The formula worked, and kids with GA1 who take the medical food grow up healthy. “Over 20 years, GA1 was transformed from an unknown disorder that invariably caused disability and early death to a disorder that is recognized worldwide through newborn screening programs and is routinely treated with good outcomes,” said Dr. Morgan. Newborn screening saves lives.

At the Clinic for Special Children, the squares of a beautiful quilt mounted on a wall represent young patients. One patch, from 1989, has what I thought was a grain silo. But it’s a vial of urine, because “that’s how we did samples for inborn errors back then,” Dr. Morton told me. Today targeted mutation analyses supplement diagnoses based on metabolites, to minimize false positives.

Quilts. Sick children in Amish farmhouses. A mother delivering smelly diapers to a biochemist. Parents teaching themselves fatty acid chemistry to create an oil that would heal their son’s brain.

These low-tech stories of treating genetic disease — from the PKU diet of the 1960s, to Lorenzo’s oil from the 1990s, to the glutaric aciduria story and others that I haven’t yet discussed — illustrate the long evolution of tackling inherited disease, one gene at a time. High-throughput, next-generation, massively-parallel, whatever-the-next-buzzword-is exome and genome sequencing have found their niches in diagnosing novel or “unusual presentations” of inherited disease, but for more than 60 years, new treatments have come largely from an understanding of biochemical pathways and medical sleuthing.

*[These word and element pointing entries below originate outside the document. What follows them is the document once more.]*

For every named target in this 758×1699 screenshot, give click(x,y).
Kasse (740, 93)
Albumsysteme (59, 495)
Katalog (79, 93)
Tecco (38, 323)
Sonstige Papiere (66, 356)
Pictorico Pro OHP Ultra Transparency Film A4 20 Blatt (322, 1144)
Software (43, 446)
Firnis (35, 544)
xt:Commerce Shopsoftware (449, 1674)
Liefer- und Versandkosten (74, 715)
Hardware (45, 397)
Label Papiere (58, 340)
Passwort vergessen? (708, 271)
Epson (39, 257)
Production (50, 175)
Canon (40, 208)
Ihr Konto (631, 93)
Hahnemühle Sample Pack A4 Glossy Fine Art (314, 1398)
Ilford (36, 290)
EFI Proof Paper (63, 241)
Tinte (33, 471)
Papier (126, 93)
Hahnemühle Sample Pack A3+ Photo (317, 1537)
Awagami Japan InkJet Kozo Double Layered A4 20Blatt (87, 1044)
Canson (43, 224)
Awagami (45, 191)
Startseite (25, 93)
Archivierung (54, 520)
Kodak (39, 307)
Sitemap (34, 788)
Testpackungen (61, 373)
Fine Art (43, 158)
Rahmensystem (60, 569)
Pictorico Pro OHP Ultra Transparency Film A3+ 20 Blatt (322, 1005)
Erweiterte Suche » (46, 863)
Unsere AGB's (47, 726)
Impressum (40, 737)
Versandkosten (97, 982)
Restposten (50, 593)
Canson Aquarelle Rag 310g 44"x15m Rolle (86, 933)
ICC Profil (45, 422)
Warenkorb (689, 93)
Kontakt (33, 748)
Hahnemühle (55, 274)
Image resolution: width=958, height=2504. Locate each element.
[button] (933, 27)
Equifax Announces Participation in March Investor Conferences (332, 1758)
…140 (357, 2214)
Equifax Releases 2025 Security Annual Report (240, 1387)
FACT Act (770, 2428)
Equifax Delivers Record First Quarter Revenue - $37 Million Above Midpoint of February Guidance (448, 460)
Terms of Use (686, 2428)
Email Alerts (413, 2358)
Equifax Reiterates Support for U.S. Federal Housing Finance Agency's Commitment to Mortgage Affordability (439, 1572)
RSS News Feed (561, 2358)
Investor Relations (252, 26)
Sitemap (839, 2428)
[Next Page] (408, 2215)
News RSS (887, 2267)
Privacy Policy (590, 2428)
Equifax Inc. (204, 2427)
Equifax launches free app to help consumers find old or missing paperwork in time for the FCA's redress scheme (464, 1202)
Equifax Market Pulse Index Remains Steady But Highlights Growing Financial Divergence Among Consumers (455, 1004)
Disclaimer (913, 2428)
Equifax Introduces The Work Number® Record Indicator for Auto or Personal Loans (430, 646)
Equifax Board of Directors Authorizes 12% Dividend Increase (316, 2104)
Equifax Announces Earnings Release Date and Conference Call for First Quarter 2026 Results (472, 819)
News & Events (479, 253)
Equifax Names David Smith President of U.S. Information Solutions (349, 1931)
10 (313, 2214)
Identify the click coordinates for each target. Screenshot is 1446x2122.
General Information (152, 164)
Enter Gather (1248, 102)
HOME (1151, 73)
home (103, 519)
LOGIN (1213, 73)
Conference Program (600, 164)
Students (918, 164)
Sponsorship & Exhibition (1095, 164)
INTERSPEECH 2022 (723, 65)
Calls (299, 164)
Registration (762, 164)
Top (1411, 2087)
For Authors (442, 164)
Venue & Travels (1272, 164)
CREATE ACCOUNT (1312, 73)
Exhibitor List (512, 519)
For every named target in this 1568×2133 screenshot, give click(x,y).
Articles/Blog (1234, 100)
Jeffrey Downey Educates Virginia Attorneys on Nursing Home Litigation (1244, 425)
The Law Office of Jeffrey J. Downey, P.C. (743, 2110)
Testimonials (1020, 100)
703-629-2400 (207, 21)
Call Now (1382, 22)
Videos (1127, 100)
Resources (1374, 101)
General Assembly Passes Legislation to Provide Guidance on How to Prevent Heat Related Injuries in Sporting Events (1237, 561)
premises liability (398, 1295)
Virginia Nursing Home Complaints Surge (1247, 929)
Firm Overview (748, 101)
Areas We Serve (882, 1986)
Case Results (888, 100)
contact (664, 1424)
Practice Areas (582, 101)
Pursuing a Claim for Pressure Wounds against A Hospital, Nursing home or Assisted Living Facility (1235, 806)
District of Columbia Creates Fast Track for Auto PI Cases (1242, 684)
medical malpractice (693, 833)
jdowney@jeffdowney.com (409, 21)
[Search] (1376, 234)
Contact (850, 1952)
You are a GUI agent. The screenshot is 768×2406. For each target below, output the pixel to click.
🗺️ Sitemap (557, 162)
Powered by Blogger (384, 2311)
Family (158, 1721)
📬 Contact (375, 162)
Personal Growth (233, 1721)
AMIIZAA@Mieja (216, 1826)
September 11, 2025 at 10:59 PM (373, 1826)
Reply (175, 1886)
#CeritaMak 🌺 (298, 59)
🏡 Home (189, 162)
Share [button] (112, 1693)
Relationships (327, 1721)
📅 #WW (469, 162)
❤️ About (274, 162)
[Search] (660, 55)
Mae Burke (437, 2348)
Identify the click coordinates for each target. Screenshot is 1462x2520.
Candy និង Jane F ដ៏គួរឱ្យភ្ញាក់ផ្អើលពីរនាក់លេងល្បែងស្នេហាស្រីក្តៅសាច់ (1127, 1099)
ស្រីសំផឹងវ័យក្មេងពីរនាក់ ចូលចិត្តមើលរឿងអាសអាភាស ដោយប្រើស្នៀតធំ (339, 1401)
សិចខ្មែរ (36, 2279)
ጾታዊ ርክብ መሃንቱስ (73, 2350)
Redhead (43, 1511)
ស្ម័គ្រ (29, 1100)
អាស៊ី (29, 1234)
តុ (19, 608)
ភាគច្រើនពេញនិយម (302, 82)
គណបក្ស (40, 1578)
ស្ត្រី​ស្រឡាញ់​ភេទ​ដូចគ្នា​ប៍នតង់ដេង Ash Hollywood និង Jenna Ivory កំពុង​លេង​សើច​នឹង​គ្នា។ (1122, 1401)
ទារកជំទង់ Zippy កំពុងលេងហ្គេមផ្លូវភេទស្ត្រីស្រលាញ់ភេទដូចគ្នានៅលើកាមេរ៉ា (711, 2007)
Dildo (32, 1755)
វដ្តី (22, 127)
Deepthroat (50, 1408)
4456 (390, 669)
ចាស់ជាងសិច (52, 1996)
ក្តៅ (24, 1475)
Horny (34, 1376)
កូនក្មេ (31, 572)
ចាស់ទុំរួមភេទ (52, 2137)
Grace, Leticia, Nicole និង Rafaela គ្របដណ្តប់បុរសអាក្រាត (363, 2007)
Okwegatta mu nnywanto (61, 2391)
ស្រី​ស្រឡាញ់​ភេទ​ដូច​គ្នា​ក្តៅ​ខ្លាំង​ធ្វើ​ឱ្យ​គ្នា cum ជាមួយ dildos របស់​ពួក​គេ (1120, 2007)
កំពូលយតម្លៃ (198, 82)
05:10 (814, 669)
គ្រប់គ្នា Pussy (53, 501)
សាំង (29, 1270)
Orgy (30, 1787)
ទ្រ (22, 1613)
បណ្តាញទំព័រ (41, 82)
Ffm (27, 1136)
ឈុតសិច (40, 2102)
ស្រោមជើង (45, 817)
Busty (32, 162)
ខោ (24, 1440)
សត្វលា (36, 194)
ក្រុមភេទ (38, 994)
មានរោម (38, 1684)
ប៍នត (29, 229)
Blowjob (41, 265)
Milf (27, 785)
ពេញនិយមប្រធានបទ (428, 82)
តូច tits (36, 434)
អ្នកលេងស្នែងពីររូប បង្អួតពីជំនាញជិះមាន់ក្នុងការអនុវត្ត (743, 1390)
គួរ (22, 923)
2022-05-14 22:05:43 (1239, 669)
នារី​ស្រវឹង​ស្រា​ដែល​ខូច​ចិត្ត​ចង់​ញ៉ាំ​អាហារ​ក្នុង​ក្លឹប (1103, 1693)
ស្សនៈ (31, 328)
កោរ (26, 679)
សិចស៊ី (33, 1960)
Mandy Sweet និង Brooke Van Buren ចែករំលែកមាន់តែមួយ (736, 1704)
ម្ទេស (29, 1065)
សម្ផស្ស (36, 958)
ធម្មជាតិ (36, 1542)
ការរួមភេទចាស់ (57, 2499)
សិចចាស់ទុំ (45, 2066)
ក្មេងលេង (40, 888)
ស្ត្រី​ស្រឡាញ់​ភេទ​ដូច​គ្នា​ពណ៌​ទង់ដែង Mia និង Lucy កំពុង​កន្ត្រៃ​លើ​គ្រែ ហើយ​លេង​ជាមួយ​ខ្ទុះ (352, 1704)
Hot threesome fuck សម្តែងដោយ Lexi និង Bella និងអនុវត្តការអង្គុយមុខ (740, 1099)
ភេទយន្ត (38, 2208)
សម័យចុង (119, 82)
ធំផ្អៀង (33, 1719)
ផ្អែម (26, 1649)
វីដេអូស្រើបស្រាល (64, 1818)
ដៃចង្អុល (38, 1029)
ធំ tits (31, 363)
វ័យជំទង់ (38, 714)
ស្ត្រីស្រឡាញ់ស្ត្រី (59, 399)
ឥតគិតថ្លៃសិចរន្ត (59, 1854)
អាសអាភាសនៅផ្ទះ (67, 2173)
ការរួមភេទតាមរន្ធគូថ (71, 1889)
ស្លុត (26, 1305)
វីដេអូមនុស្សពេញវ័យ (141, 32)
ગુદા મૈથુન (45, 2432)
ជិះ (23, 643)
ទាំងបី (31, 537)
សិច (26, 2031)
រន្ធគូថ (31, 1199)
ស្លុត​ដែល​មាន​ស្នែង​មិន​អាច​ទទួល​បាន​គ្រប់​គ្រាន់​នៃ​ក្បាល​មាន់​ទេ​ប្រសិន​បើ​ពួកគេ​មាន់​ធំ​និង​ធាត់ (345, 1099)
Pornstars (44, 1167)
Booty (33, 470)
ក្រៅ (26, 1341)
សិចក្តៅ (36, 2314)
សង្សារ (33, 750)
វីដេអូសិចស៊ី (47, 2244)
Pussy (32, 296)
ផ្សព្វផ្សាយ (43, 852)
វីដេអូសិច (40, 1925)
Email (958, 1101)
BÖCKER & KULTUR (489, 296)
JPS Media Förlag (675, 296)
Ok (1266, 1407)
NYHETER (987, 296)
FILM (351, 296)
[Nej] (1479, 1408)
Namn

Said Dr. Morton, who has won a Macarthur Award and an Albert Schweitzer Prize for Humanitarianism, “Scientists who work as physicians and care for many patients with the same genetic disorder over long periods of time develop a different understanding of genetic disease than scientists who study disease mechanisms in cell cultures. It is often through the daily work of a physician caring for a patient that new opportunities for treatment are realized.” He calls the daily practice of medicine “the true frontier of translational genetics.”